• **WORK INSTRUCTION**
From the line containing "Screen dimensions: 1280x728" to the final line of the listing, restate each line word for word and add nothing.

────────────────

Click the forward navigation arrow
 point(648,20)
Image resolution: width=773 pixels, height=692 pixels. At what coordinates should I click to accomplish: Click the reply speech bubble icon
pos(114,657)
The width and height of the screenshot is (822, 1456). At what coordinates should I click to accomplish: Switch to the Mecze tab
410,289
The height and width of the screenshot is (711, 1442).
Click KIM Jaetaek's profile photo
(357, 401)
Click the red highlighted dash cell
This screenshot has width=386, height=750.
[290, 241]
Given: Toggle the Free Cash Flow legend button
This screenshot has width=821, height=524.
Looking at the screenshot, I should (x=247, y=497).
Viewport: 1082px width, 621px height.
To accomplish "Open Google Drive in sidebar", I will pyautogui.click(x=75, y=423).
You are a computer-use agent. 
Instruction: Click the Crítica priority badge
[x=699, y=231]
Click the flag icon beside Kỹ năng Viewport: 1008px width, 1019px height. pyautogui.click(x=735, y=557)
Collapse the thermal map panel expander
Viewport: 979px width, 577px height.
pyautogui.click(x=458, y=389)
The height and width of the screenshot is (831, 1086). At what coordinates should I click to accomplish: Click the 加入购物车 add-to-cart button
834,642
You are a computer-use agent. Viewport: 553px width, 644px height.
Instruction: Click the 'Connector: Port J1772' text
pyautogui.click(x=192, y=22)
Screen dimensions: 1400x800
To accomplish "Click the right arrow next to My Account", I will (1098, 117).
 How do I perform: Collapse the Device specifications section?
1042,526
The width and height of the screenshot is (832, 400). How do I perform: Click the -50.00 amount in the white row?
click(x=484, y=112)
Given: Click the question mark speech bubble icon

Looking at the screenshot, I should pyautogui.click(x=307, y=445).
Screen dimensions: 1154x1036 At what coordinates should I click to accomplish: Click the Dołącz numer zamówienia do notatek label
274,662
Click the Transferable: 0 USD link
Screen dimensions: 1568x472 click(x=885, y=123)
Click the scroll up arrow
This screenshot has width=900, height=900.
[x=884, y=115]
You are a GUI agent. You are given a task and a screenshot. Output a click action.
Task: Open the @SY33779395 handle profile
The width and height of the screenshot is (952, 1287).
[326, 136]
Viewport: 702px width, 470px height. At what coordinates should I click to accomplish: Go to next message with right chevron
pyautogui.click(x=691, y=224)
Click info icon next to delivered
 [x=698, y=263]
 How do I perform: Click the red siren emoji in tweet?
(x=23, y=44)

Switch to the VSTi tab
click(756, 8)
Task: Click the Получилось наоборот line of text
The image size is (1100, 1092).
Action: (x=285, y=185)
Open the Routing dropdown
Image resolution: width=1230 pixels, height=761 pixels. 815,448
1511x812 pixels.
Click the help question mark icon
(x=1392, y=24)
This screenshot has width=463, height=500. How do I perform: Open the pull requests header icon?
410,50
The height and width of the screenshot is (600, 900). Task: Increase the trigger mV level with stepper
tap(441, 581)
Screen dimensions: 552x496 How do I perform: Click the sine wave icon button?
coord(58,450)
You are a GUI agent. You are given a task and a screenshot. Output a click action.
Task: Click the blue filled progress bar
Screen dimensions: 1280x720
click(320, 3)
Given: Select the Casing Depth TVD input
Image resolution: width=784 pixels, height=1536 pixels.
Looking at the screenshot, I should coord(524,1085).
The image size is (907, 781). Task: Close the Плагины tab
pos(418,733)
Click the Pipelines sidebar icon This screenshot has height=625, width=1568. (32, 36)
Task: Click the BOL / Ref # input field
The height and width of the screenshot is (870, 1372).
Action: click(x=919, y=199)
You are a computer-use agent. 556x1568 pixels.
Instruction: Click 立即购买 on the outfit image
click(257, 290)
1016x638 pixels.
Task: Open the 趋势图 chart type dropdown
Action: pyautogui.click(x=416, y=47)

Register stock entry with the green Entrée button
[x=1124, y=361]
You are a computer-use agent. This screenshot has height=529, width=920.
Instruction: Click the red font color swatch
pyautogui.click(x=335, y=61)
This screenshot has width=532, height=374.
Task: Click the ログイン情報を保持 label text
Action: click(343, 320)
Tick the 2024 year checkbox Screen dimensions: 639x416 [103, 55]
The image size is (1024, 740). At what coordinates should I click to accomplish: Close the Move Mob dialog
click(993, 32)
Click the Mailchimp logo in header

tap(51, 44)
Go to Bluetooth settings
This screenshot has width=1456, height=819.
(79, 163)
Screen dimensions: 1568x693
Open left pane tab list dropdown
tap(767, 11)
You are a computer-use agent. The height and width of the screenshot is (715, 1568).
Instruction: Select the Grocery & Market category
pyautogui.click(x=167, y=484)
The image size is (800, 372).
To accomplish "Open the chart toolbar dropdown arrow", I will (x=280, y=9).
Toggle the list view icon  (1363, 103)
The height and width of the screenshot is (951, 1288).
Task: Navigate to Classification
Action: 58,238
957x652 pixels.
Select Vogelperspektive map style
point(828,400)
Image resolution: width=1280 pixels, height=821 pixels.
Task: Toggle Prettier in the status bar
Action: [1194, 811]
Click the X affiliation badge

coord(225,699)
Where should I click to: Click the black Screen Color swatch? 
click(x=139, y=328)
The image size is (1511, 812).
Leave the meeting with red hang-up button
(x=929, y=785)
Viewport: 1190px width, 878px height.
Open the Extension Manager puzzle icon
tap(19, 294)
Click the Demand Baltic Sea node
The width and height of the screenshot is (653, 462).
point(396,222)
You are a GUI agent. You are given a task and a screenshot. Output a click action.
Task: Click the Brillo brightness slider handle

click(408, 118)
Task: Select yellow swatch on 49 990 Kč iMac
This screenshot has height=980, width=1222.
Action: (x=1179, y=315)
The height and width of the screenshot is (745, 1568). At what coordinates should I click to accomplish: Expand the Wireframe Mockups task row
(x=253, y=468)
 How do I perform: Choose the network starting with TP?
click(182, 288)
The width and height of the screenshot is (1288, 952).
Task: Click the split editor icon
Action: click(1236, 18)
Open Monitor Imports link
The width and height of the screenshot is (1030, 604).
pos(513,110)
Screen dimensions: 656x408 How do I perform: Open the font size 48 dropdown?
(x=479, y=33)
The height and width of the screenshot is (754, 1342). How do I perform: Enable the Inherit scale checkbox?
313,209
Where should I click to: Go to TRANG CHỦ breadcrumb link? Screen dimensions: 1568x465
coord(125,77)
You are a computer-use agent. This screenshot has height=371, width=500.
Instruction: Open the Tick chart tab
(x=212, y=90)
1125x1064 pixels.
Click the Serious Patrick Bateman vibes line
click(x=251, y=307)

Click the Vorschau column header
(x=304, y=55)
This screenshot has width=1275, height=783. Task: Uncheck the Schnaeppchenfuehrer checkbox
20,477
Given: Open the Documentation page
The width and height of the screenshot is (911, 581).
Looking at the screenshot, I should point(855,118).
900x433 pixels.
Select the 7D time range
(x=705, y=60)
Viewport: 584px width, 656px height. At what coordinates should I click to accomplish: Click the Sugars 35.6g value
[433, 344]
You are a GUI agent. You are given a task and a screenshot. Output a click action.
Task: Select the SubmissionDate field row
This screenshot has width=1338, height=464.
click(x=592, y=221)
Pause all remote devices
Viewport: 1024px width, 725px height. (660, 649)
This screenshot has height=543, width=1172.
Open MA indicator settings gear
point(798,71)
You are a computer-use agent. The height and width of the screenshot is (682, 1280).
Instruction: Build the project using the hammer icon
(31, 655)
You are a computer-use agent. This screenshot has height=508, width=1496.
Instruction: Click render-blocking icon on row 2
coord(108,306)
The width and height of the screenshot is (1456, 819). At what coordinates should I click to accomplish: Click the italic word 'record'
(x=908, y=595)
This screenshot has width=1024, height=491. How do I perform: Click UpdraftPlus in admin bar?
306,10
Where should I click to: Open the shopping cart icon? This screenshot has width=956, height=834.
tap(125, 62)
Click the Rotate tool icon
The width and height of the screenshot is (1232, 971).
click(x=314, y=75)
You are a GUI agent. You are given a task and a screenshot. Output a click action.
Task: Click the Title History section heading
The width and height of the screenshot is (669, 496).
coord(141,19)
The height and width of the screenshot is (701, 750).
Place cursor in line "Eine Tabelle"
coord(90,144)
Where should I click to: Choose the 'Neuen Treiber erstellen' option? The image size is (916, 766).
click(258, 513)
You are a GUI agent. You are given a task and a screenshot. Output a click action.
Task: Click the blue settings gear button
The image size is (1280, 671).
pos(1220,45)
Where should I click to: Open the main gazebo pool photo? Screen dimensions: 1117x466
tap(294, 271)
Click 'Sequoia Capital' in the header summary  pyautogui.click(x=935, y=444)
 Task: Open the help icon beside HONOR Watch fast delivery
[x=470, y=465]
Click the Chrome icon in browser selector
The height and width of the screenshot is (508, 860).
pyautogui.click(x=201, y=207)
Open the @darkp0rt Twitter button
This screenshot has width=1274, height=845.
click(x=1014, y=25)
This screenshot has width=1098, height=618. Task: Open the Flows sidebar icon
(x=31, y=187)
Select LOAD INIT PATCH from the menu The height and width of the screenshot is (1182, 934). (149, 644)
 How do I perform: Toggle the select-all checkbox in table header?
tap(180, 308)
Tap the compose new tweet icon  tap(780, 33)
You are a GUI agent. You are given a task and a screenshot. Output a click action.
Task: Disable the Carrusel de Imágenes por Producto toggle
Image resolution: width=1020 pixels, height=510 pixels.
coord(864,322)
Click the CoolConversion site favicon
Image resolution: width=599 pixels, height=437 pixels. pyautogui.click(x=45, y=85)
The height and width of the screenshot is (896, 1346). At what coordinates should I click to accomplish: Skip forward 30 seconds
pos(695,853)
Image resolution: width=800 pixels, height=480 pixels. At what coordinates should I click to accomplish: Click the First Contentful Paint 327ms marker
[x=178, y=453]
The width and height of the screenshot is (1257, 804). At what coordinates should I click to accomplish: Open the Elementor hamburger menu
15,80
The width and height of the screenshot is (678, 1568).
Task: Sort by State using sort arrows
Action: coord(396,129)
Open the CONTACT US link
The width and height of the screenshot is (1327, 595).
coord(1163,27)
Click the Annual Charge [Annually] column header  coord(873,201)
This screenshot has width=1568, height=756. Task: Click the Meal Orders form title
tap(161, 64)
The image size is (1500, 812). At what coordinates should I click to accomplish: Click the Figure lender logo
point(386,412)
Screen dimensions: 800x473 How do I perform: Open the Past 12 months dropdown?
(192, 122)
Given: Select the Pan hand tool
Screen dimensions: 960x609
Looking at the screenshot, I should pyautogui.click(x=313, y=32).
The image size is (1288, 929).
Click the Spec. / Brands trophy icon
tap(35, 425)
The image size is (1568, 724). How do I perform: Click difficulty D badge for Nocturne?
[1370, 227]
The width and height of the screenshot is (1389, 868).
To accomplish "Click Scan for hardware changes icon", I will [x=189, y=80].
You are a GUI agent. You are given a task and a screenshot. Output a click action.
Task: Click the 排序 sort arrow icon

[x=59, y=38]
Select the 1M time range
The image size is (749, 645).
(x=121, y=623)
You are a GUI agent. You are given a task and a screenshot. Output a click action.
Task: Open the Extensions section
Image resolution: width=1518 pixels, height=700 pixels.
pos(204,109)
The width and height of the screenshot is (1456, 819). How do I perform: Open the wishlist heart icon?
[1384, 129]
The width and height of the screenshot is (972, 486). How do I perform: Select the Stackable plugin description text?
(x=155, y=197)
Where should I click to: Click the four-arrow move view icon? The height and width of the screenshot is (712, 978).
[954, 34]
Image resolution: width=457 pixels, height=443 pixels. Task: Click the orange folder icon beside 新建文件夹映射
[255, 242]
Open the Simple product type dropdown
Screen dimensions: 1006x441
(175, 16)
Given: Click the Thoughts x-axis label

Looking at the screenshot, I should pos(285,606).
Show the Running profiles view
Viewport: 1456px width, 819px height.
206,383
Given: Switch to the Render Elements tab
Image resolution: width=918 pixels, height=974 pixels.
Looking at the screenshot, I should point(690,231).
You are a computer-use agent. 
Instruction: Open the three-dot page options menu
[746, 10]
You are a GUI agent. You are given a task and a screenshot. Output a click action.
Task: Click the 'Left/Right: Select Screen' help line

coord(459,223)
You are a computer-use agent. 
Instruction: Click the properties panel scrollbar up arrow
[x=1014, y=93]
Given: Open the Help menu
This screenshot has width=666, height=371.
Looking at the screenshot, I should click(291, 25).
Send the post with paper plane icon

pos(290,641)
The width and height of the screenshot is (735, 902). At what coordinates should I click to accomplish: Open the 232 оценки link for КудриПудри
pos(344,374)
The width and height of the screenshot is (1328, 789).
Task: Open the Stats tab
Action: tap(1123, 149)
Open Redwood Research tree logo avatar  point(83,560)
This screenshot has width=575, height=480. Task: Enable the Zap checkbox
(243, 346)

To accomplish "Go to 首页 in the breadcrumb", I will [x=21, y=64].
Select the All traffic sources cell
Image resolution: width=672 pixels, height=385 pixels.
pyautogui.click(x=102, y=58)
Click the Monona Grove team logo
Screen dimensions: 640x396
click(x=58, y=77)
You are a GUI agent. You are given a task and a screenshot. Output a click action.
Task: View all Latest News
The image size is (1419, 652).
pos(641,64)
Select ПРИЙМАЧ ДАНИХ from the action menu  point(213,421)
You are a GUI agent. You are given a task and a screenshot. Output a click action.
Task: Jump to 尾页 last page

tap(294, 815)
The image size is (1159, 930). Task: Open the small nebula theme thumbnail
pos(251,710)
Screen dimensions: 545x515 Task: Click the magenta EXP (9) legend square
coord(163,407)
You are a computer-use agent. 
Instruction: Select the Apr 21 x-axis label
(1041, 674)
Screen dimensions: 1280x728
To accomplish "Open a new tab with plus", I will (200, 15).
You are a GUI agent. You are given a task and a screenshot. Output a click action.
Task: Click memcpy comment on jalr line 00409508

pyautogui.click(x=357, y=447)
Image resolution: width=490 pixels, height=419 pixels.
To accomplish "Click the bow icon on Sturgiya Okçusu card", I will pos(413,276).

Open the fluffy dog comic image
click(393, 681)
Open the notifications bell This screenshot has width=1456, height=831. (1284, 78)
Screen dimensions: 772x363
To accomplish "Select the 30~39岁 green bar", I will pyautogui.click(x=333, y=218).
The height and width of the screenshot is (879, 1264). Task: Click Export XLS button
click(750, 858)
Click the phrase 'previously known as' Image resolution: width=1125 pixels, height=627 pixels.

────────────────

• **RESPONSE TO THIS EXERCISE**
Screen dimensions: 1280x728
To accomplish "Open a new tab with plus", I will (200, 15).
You are a GUI agent. You are given a task and a screenshot. Output a click action.
Task: Click memcpy comment on jalr line 00409508

pyautogui.click(x=357, y=447)
Image resolution: width=490 pixels, height=419 pixels.
To accomplish "Click the bow icon on Sturgiya Okçusu card", I will pos(413,276).

Open the fluffy dog comic image
click(393, 681)
Open the notifications bell This screenshot has width=1456, height=831. (1284, 78)
Screen dimensions: 772x363
To accomplish "Select the 30~39岁 green bar", I will pyautogui.click(x=333, y=218).
The height and width of the screenshot is (879, 1264). Task: Click Export XLS button
click(750, 858)
Click the phrase 'previously known as' Image resolution: width=1125 pixels, height=627 pixels.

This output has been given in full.